Please repeat, exactly as written, the line containing "The height and" and every line after it through the end of the records below, leaving out any pictures.

### Data excerpts ###

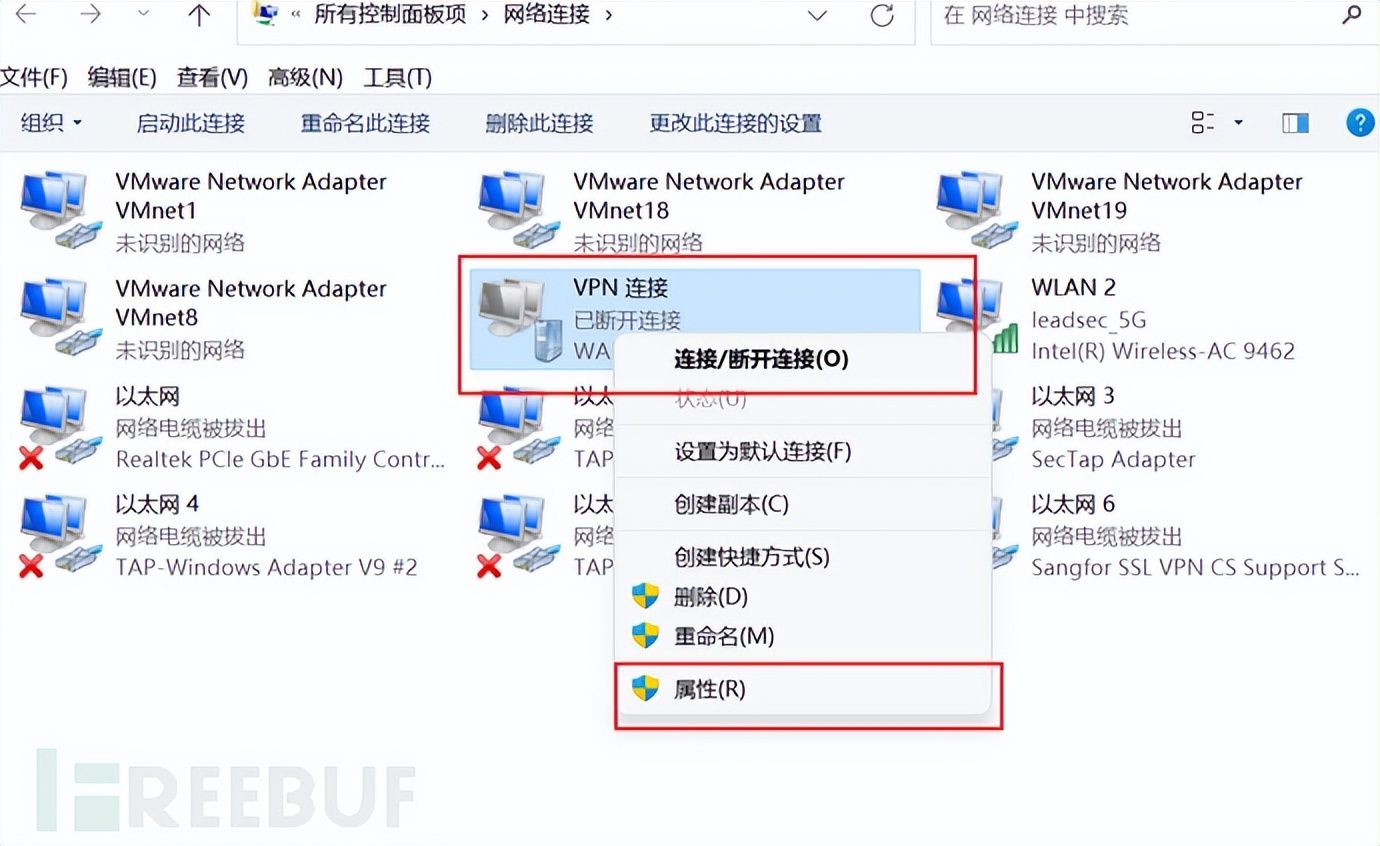Toggle the preview pane icon
Image resolution: width=1380 pixels, height=846 pixels.
pos(1296,123)
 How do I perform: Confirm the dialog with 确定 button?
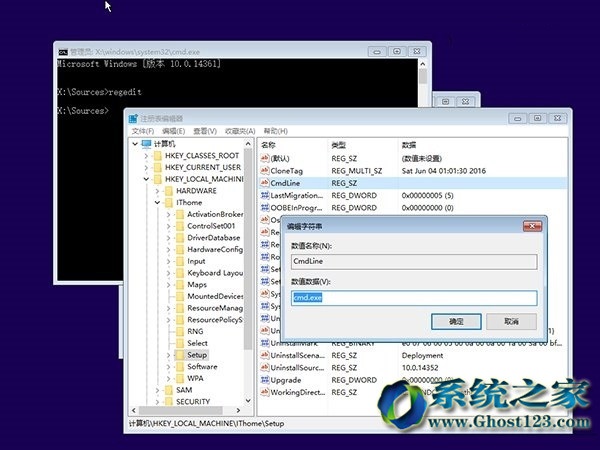tap(456, 321)
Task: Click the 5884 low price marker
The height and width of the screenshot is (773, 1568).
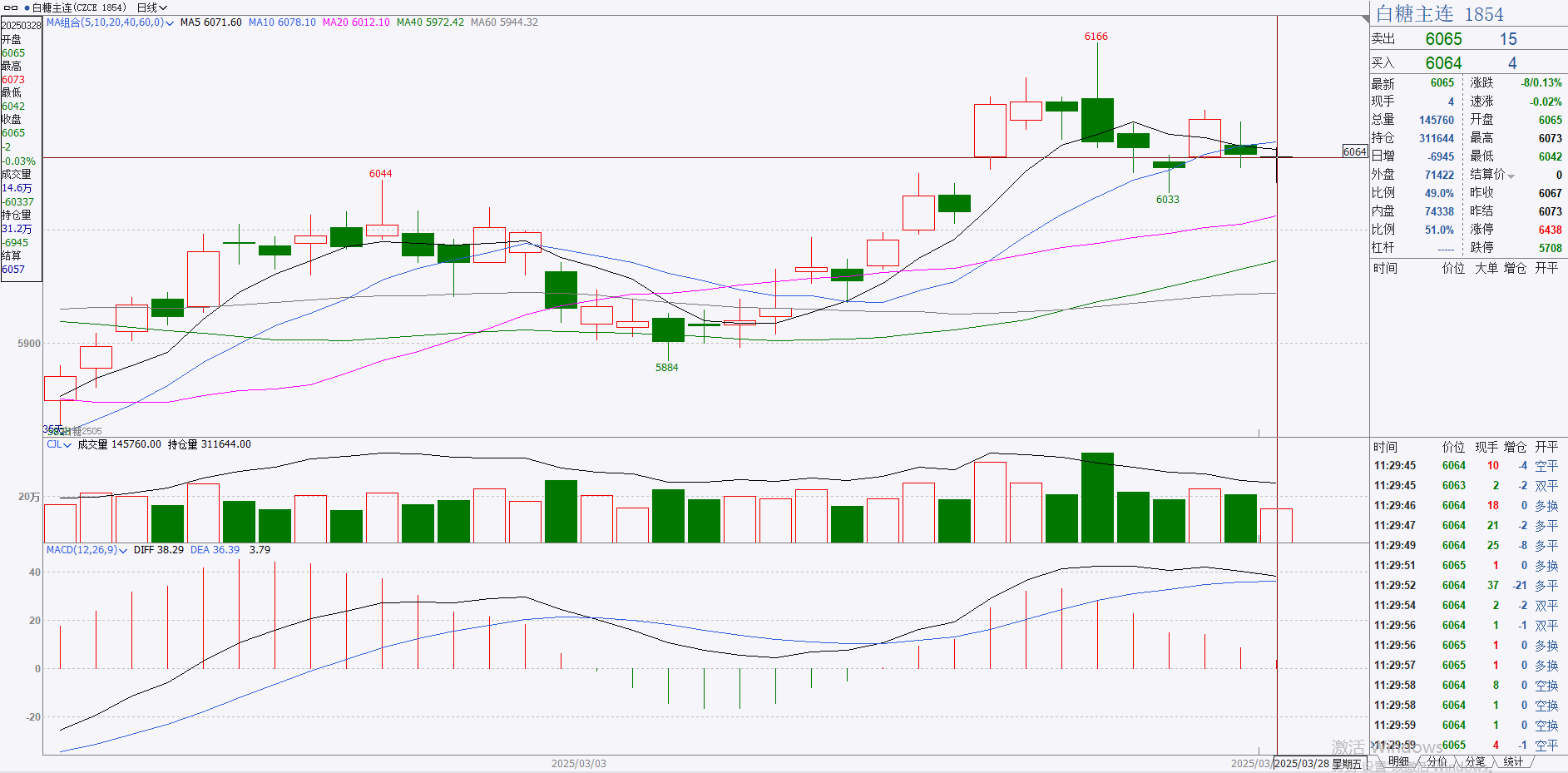Action: (x=666, y=367)
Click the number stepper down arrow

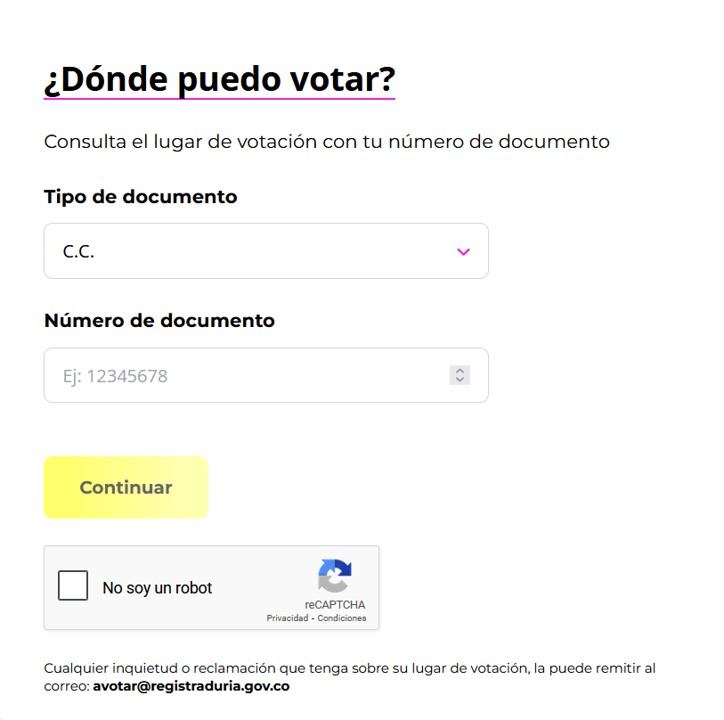click(460, 381)
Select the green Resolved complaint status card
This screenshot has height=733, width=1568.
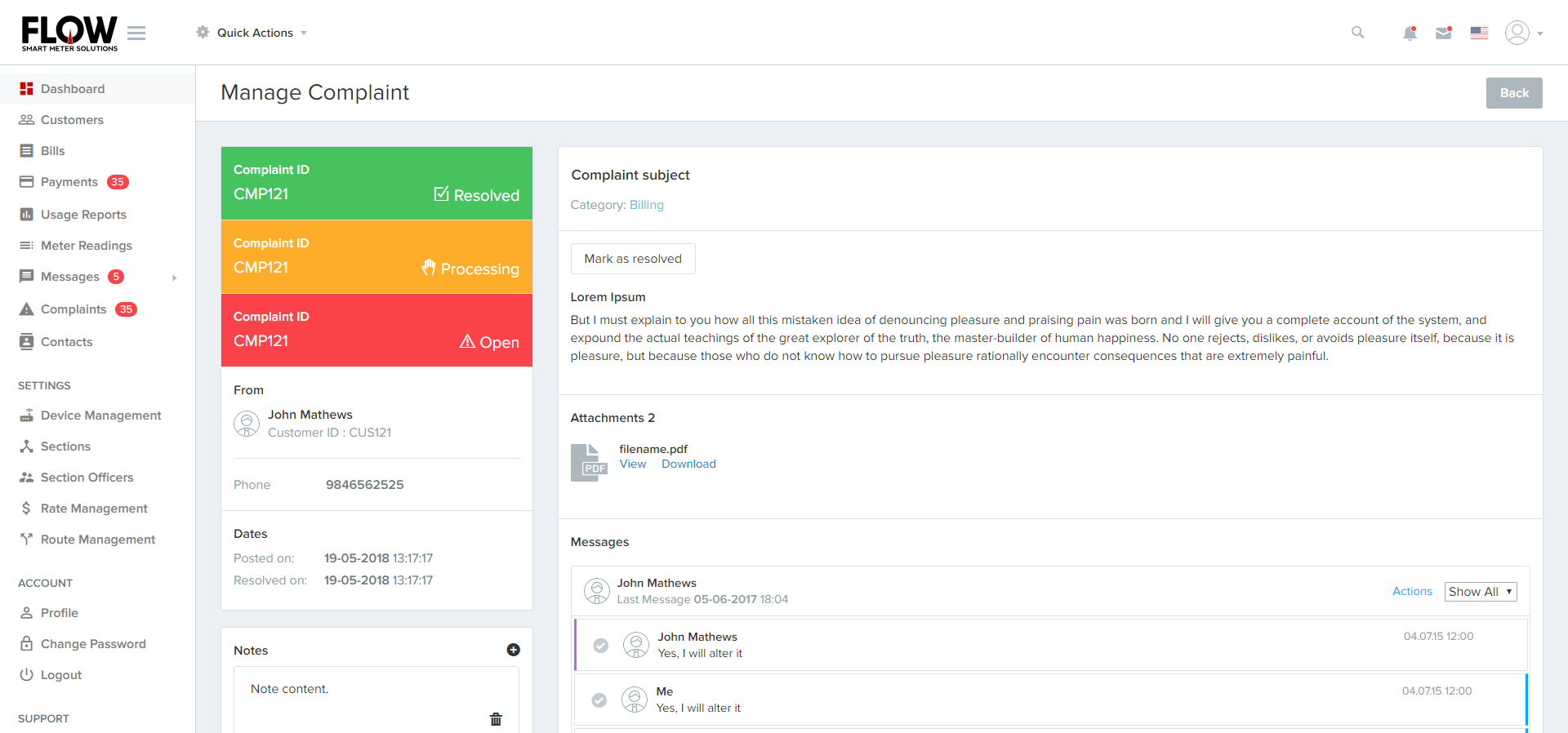[376, 183]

###

*Exercise solution:*
The height and width of the screenshot is (773, 1568).
Action: (x=666, y=367)
Click the number stepper down arrow

click(460, 381)
Select the green Resolved complaint status card
This screenshot has height=733, width=1568.
[376, 183]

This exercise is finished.